SOLICITAÇÃO 1>
Reproduza fielmente a parte do trecho sobre o enfrentamento da Covid-19 no hospital que vai de "Aventais a toque" até "8 de setembro.", inclusive.
SOLICITAÇÃO 2>
Dê continuidade ao trecho sobre o enfrentamento da Covid-19 no hospital, começando logo após a última frase apresentada.

Segundo Perroud Júnior, toda essa memória de buscar sempre a excelência fez com que o hospital juntasse forças para combater com segurança o coronavírus. “É um hospital que sempre buscou aprender, que gera conhecimento, e tem muita experiência guardada.”
Aventais a toque de caixa
Por mais que o plano de enfrentamento estivesse pronto e fosse considerado exemplar pela Secretaria de Saúde que até pediu que ele fosse compartilhado com outras instituições estaduais, os desafios de enfrentar uma pandemia são muitos. Além dos leitos, ainda em março, as enfermarias também tiveram que ser remodeladas. Com as mudanças, mais 34 leitos foram reservados para os doentes da Covid-19. O pico da doença acabou sendo atingido em julho em Sumaré. Dos 399 casos de síndrome respiratória aguda atendidos no hospital durante a pandemia, 167 foram confirmados com a doença até o dia 8 de setembro.

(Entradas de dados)
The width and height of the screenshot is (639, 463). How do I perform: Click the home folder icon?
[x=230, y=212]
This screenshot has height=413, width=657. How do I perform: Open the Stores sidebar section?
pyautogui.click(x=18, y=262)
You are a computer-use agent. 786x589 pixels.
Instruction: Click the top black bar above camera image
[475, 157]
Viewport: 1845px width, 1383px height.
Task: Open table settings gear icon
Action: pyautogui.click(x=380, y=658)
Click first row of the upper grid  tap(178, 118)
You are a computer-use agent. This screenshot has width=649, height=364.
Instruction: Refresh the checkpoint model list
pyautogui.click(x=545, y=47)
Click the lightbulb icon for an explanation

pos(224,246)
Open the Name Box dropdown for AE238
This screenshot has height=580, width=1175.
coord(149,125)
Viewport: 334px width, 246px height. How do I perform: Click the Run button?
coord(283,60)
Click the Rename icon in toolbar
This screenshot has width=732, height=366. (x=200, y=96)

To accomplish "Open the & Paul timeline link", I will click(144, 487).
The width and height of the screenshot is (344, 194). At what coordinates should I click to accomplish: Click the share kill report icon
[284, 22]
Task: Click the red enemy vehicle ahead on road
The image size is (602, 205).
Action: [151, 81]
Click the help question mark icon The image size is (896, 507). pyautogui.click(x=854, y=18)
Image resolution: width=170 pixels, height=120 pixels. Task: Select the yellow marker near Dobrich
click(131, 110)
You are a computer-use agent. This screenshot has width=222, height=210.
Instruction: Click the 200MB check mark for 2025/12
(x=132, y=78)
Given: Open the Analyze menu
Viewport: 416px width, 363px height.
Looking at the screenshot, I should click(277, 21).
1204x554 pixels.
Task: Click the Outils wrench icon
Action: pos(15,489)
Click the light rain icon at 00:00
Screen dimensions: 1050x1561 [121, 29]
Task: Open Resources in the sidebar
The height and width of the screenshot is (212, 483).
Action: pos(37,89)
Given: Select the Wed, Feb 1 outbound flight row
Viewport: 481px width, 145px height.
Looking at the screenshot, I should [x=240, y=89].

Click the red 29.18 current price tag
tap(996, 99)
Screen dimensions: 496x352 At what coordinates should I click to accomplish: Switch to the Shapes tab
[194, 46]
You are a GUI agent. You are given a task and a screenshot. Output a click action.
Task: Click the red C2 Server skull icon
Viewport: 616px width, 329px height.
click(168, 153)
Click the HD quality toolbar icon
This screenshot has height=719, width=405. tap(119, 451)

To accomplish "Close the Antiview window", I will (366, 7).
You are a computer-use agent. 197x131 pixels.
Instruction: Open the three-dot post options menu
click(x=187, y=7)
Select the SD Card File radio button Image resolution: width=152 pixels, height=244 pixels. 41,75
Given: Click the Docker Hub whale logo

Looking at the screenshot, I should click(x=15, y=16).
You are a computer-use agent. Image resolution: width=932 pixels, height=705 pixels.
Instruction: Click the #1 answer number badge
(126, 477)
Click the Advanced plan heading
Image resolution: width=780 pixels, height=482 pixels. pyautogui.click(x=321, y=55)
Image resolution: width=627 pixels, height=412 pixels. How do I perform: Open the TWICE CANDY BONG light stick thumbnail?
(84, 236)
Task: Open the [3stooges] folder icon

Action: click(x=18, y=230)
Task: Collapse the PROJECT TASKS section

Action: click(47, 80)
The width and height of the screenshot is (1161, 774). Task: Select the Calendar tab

RESPOSTA 1>
Aventais a toque de caixa
Por mais que o plano de enfrentamento estivesse pronto e fosse considerado exemplar pela Secretaria de Saúde que até pediu que ele fosse compartilhado com outras instituições estaduais, os desafios de enfrentar uma pandemia são muitos. Além dos leitos, ainda em março, as enfermarias também tiveram que ser remodeladas. Com as mudanças, mais 34 leitos foram reservados para os doentes da Covid-19. O pico da doença acabou sendo atingido em julho em Sumaré. Dos 399 casos de síndrome respiratória aguda atendidos no hospital durante a pandemia, 167 foram confirmados com a doença até o dia 8 de setembro.

RESPOSTA 2>
Além de preparar a infraestrutura necessária, relata Perroud Júnior, administrar o aumento dos custos dos remédios e dos equipamentos de proteção individual para os profissionais de saúde também foi algo complexo. “Uma das coisas que nos ajudou muito, além de aditivos orçamentários do Estado, foi a doação de uma empresa de Sumaré. Ela nos deu um tecido usado em roupas de trabalhadores da lavoura do tabaco. Ou seja, elas são impermeáveis, porque o tabaco é tóxico, e ao mesmo tempo leves, porque todos atuam expostos ao Sol.” Com o tecido, segundo o diretor, foram feitos 600 aventais para os profissionais de saúde.
A pressão era constante, relembra o pneumologista da Unicamp. Segundo ele, com os insumos usados na sedação dos pacientes sob ventilação mecânica sempre sendo muito procurados em todo o mundo, havia o risco constante de que eles ficassem indisponíveis. “Nossas equipes clínicas precisavam estar sempre revendo os protocolos caso algo ocorresse”, afirma Perroud Júnior. Nenhum profissional do hospital ficou sem equipamentos de segurança e, também, todos os pacientes receberam a medicação adequada, informa a direção do Hospital de Sumaré.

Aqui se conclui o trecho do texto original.